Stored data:

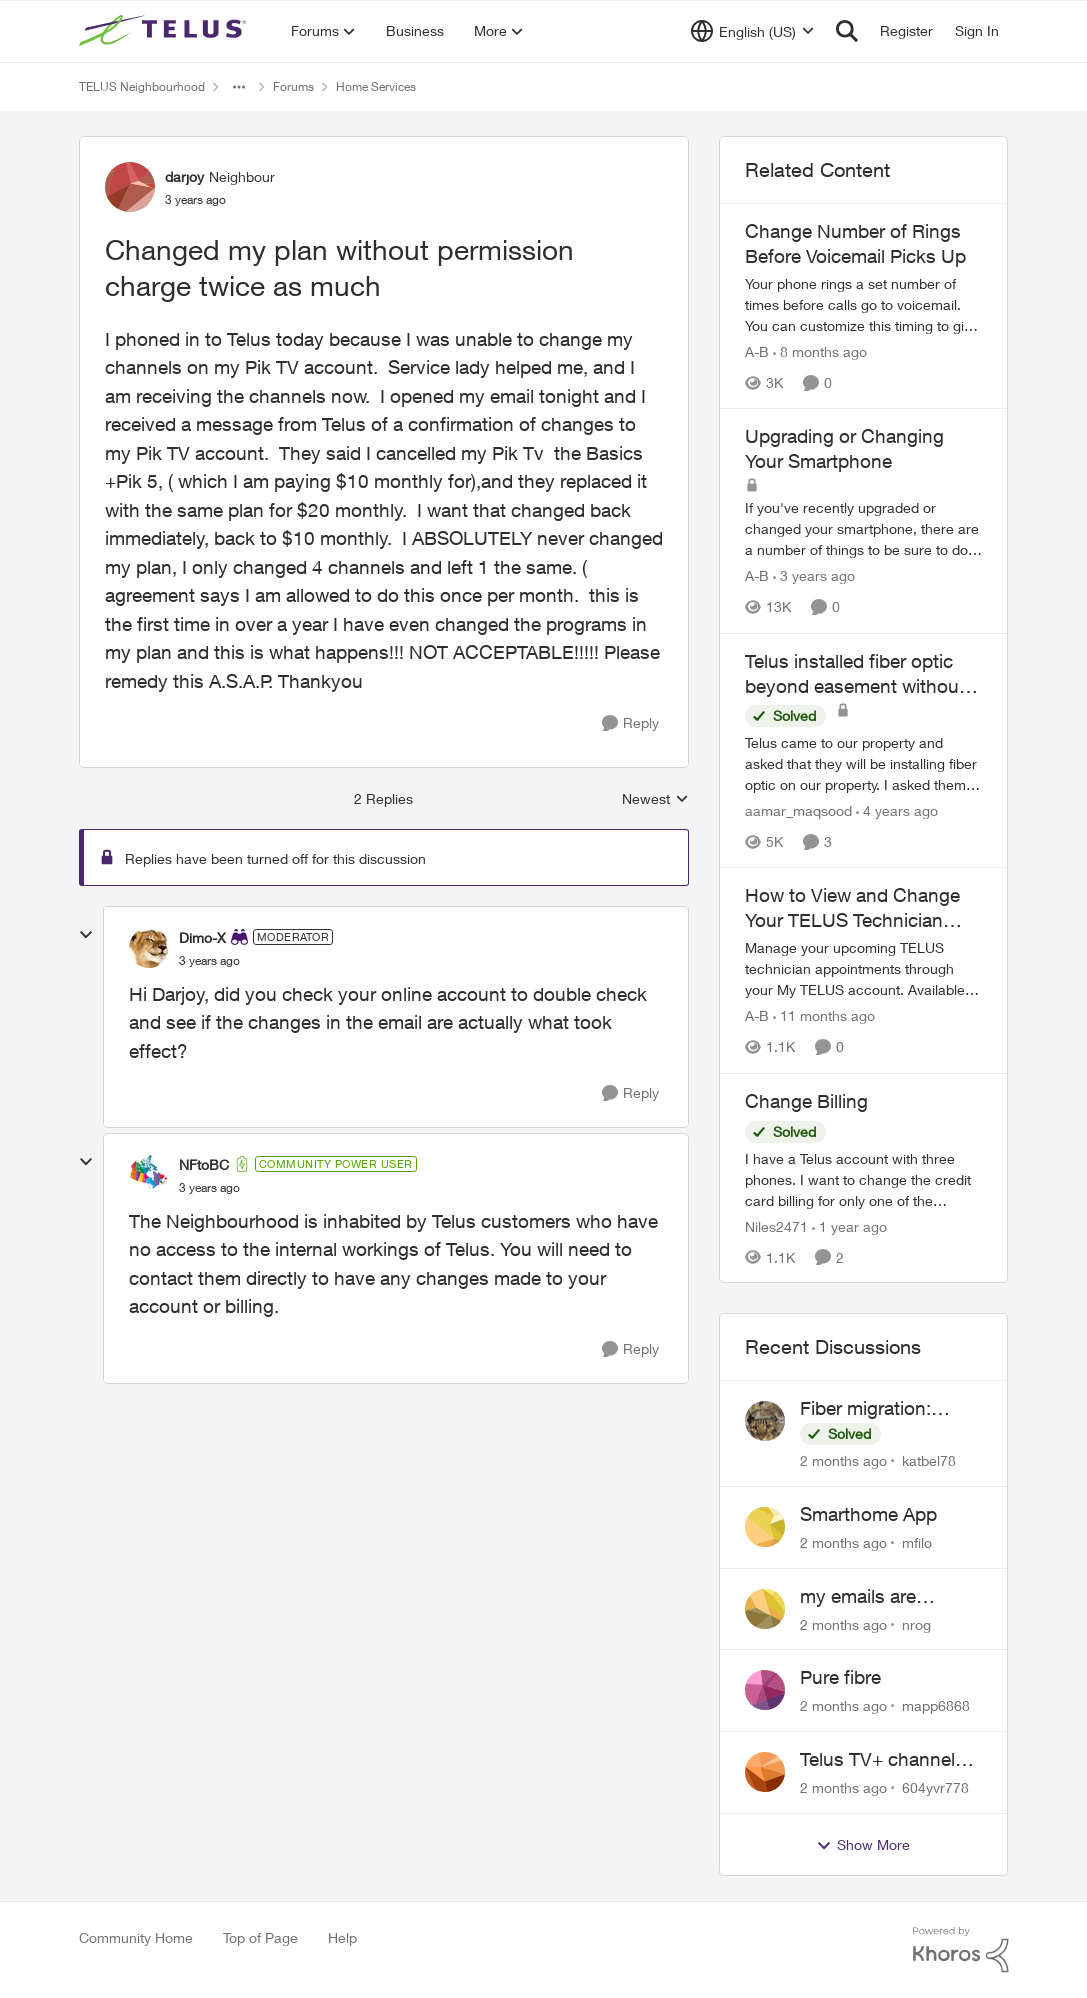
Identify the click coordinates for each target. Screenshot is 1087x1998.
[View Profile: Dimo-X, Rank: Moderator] (149, 948)
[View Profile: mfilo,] (765, 1527)
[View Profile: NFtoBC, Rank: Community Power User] (149, 1175)
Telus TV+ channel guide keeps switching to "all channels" (877, 1760)
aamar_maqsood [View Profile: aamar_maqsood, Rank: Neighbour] (798, 810)
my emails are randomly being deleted (865, 1597)
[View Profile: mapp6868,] (765, 1690)
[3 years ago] (814, 576)
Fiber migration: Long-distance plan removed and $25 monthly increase (882, 1409)
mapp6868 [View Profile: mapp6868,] (936, 1705)
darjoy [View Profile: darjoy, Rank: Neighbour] (184, 176)
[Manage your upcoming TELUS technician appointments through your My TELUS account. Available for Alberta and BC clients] (864, 969)
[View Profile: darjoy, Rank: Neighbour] (130, 187)
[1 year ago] (849, 1225)
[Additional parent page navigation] (239, 87)
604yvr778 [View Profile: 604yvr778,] (935, 1787)
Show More (863, 1845)
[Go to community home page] (165, 31)
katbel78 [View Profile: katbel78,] (929, 1460)
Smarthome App (868, 1514)
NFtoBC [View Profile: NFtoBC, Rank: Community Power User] (204, 1164)
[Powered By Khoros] (961, 1950)
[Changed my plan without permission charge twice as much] (209, 961)
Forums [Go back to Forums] (293, 86)
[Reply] (630, 723)
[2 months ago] (843, 1460)
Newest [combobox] (655, 799)
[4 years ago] (897, 810)
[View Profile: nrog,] (765, 1609)
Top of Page (260, 1937)
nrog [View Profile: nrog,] (916, 1623)
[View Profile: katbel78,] (765, 1421)
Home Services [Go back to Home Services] (376, 86)
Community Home (136, 1937)
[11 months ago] (824, 1016)
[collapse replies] (86, 935)
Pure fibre (840, 1677)
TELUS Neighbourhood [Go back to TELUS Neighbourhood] (142, 86)
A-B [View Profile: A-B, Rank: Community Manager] (757, 351)
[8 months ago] (820, 351)
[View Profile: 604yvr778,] (765, 1772)
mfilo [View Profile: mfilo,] (917, 1542)
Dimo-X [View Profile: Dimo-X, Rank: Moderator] (202, 937)
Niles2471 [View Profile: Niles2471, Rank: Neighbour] (776, 1225)
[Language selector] (752, 31)
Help (342, 1937)
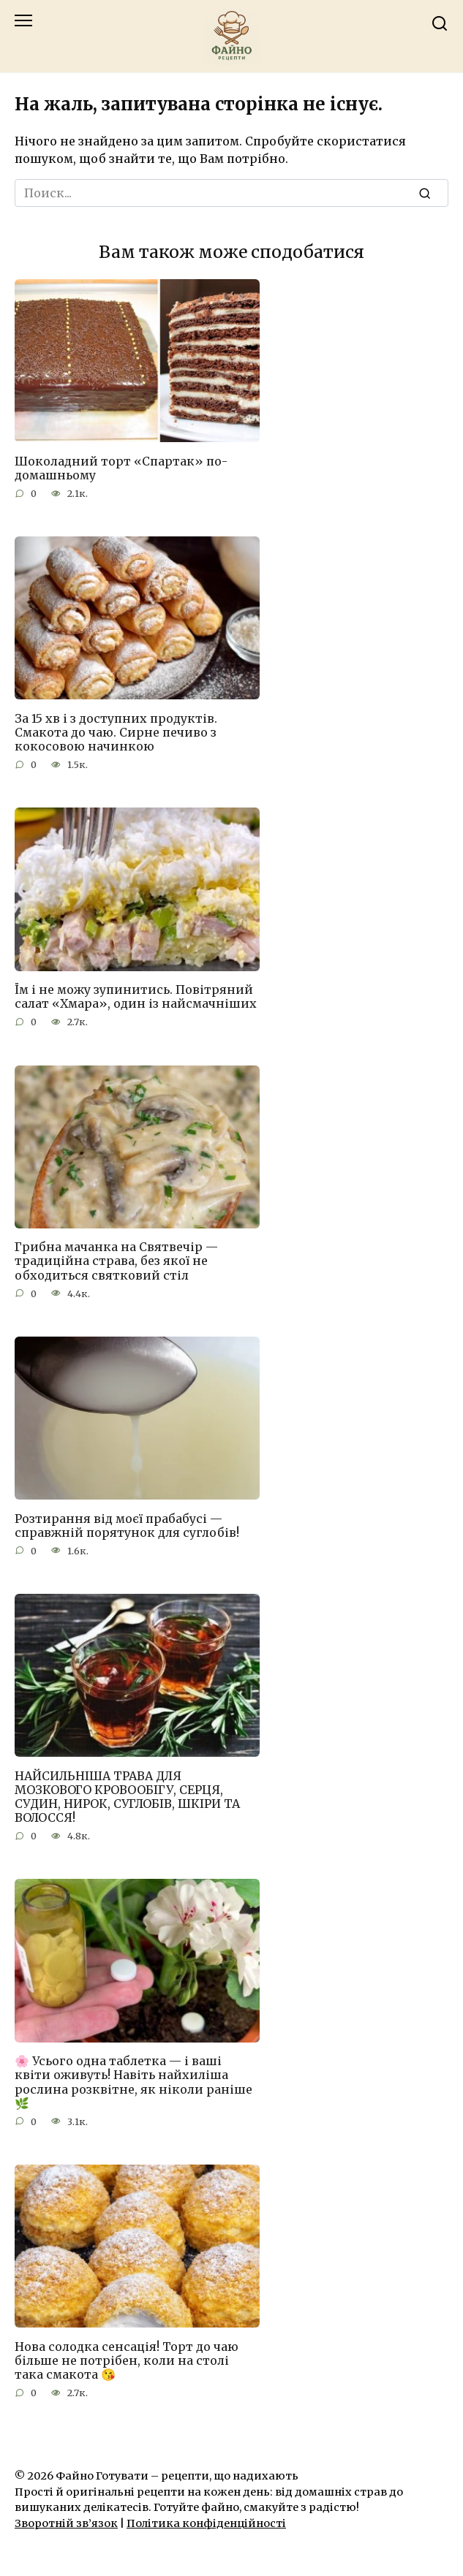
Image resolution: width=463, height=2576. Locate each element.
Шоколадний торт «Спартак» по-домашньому (121, 467)
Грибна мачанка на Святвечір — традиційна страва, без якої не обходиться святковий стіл (116, 1260)
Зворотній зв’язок (66, 2523)
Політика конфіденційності (206, 2523)
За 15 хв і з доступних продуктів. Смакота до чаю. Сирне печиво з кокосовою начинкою (116, 731)
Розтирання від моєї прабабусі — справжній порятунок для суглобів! (127, 1525)
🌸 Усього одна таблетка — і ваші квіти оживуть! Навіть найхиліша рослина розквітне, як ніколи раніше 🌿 (133, 2081)
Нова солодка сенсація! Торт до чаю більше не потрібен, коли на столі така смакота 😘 (126, 2359)
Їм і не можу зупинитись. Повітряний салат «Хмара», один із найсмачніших (136, 996)
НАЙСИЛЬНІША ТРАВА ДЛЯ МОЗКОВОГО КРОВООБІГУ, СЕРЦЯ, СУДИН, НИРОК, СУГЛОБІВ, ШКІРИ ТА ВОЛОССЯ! (127, 1796)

Request> Rewrite the stored data above as a two-column CSV with the header row "text" and "coordinates", giving one row per line, with the line's text and its answer each in its own quoted field and any line breaks turned into spaces. Leave the pictures out.

Full output>
text,coordinates
"Identify the click coordinates for each target. Screenshot is 1087x1998. [View Profile: Dimo-X, Rank: Moderator]","(149, 948)"
"[View Profile: mfilo,]","(765, 1527)"
"[View Profile: NFtoBC, Rank: Community Power User]","(149, 1175)"
"Telus TV+ channel guide keeps switching to ""all channels""","(877, 1760)"
"aamar_maqsood [View Profile: aamar_maqsood, Rank: Neighbour]","(798, 810)"
"my emails are randomly being deleted","(865, 1597)"
"[View Profile: mapp6868,]","(765, 1690)"
"[3 years ago]","(814, 576)"
"Fiber migration: Long-distance plan removed and $25 monthly increase","(882, 1409)"
"mapp6868 [View Profile: mapp6868,]","(936, 1705)"
"darjoy [View Profile: darjoy, Rank: Neighbour]","(184, 176)"
"[Manage your upcoming TELUS technician appointments through your My TELUS account. Available for Alberta and BC clients]","(864, 969)"
"[View Profile: darjoy, Rank: Neighbour]","(130, 187)"
"[1 year ago]","(849, 1225)"
"[Additional parent page navigation]","(239, 87)"
"604yvr778 [View Profile: 604yvr778,]","(935, 1787)"
"Show More","(863, 1845)"
"[Go to community home page]","(165, 31)"
"katbel78 [View Profile: katbel78,]","(929, 1460)"
"Smarthome App","(868, 1514)"
"NFtoBC [View Profile: NFtoBC, Rank: Community Power User]","(204, 1164)"
"[Powered By Khoros]","(961, 1950)"
"[Changed my plan without permission charge twice as much]","(209, 961)"
"Forums [Go back to Forums]","(293, 86)"
"[Reply]","(630, 723)"
"[2 months ago]","(843, 1460)"
"Newest [combobox]","(655, 799)"
"[4 years ago]","(897, 810)"
"[View Profile: nrog,]","(765, 1609)"
"Top of Page","(260, 1937)"
"nrog [View Profile: nrog,]","(916, 1623)"
"[View Profile: katbel78,]","(765, 1421)"
"Home Services [Go back to Home Services]","(376, 86)"
"Community Home","(136, 1937)"
"[11 months ago]","(824, 1016)"
"[collapse replies]","(86, 935)"
"Pure fibre","(840, 1677)"
"TELUS Neighbourhood [Go back to TELUS Neighbourhood]","(142, 86)"
"A-B [View Profile: A-B, Rank: Community Manager]","(757, 351)"
"[8 months ago]","(820, 351)"
"[View Profile: 604yvr778,]","(765, 1772)"
"mfilo [View Profile: mfilo,]","(917, 1542)"
"Dimo-X [View Profile: Dimo-X, Rank: Moderator]","(202, 937)"
"Niles2471 [View Profile: Niles2471, Rank: Neighbour]","(776, 1225)"
"[Language selector]","(752, 31)"
"Help","(342, 1937)"
"Image resolution: width=463, height=2576. Locate each element. Шоколадний торт «Спартак» по-домашньому","(121, 467)"
"Грибна мачанка на Святвечір — традиційна страва, без якої не обходиться святковий стіл","(116, 1260)"
"Зворотній зв’язок","(66, 2523)"
"Політика конфіденційності","(206, 2523)"
"За 15 хв і з доступних продуктів. Смакота до чаю. Сирне печиво з кокосовою начинкою","(116, 731)"
"Розтирання від моєї прабабусі — справжній порятунок для суглобів!","(127, 1525)"
"🌸 Усього одна таблетка — і ваші квіти оживуть! Навіть найхиліша рослина розквітне, як ніколи раніше 🌿","(133, 2081)"
"Нова солодка сенсація! Торт до чаю більше не потрібен, коли на столі така смакота 😘","(126, 2359)"
"Їм і не можу зупинитись. Повітряний салат «Хмара», один із найсмачніших","(136, 996)"
"НАЙСИЛЬНІША ТРАВА ДЛЯ МОЗКОВОГО КРОВООБІГУ, СЕРЦЯ, СУДИН, НИРОК, СУГЛОБІВ, ШКІРИ ТА ВОЛОССЯ!","(127, 1796)"